This episode of the ISC2 Certified Information Systems Security Professional (CISSP) exam prep series completes recovery strategy in Domain 7 by finishing the tour of alternate sites and adding database recovery. It covers how the site you choose is a direct trade between money and recovery speed, and how to match the facility to how much downtime and data loss the business can actually survive.

What this episode covers

Watch the full episode above for the worked examples and detailed explanations of each concept.

Frequently Asked Questions

What is a hot site, and when is it worth the cost?

A hot site is the opposite of a cold one, a fully equipped backup facility kept in constant working order, with servers and workstations preconfigured, software loaded, and production data replicated continuously or periodically. If replication is live, you switch operations over in moments. The protection is unmatched, but so is the price, because a hot site roughly doubles your spending on hardware, software, and staff, and since it holds copies of your production data, it needs the same security as your primary site.

Where does a warm site fit in between?

A warm site is the sensible middle ground, keeping preconfigured equipment and data circuits ready to run, but unlike a hot site it does not hold a live copy of your data. To bring it online, you transport backup media in and restore your critical data onto the standby servers, which means activation typically takes at least half a day versus the seconds a hot site needs.
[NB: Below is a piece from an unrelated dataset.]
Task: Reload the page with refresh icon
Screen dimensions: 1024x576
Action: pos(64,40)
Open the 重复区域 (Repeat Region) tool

In exchange, you dodge the heavy telecommunications and staffing costs of real-time mirroring, and if you share one, write a no-lockout clause into the contract.
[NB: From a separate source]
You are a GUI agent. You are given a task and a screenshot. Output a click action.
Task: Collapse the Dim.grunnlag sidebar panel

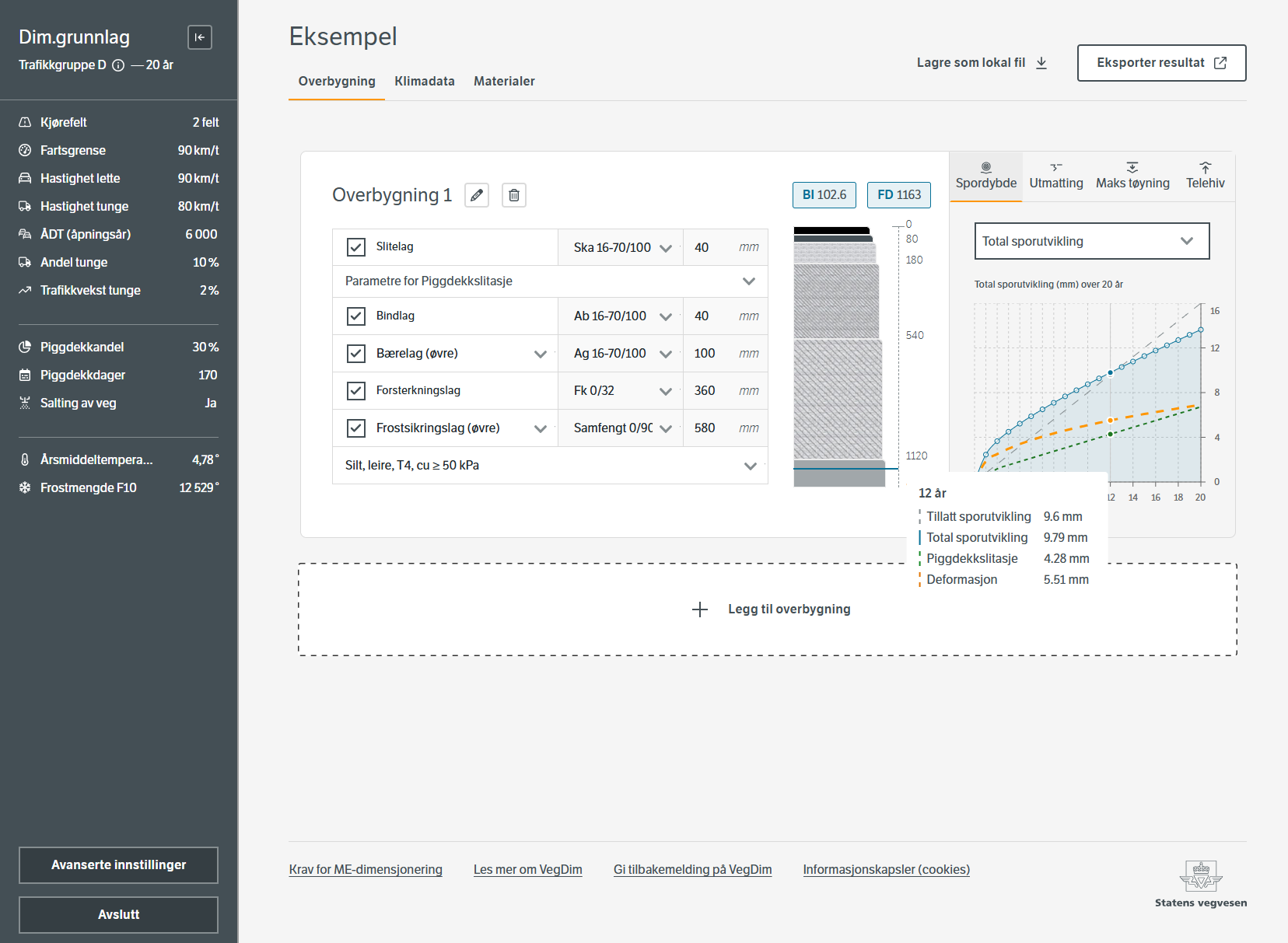(x=200, y=37)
What are mobile sites and cloud recovery good for?

A mobile site is a self-contained, relocatable unit, often a trailer with its own environmental controls, that you deploy wherever a disaster strikes, and it shines for workgroup recovery, usually set up as a cold or warm site. Cloud recovery has become the go-to for many organizations, storing ready-to-run images with a provider and avoiding most operating costs until a disaster activates the site. If you rely on the cloud this way, negotiate a resource capacity agreement so the provider is contractually bound to supply the capacity you will need.

Why are mutual assistance agreements rarely used?

A mutual assistance agreement is two organizations pledging to shelter each other’s operations in a disaster, sharing facilities without a big capital outlay, which looks wonderfully cheap on paper. In practice three problems sink it: enforcement is hard because an unharmed partner may quietly renege, proximity is a paradox since partners close enough to be useful may be hit by the same disaster, and confidentiality worries make firms reluctant to hand sensitive data to an outside party. They work best between two units of the same company.

How do you keep a database recoverable off-site?

You pick from three techniques, trading cost against how little data you can afford to lose, guided by your recovery point objective. Electronic vaulting ships full database backups to a remote site in bulk, which is simple but recovers only to the last vaulting run. Remote journaling is faster, moving transaction logs frequently, often hourly, so far less is lost. Remote mirroring is the top tier and most expensive, keeping a live server at the backup site that receives every change as it happens, ready to take over instantly.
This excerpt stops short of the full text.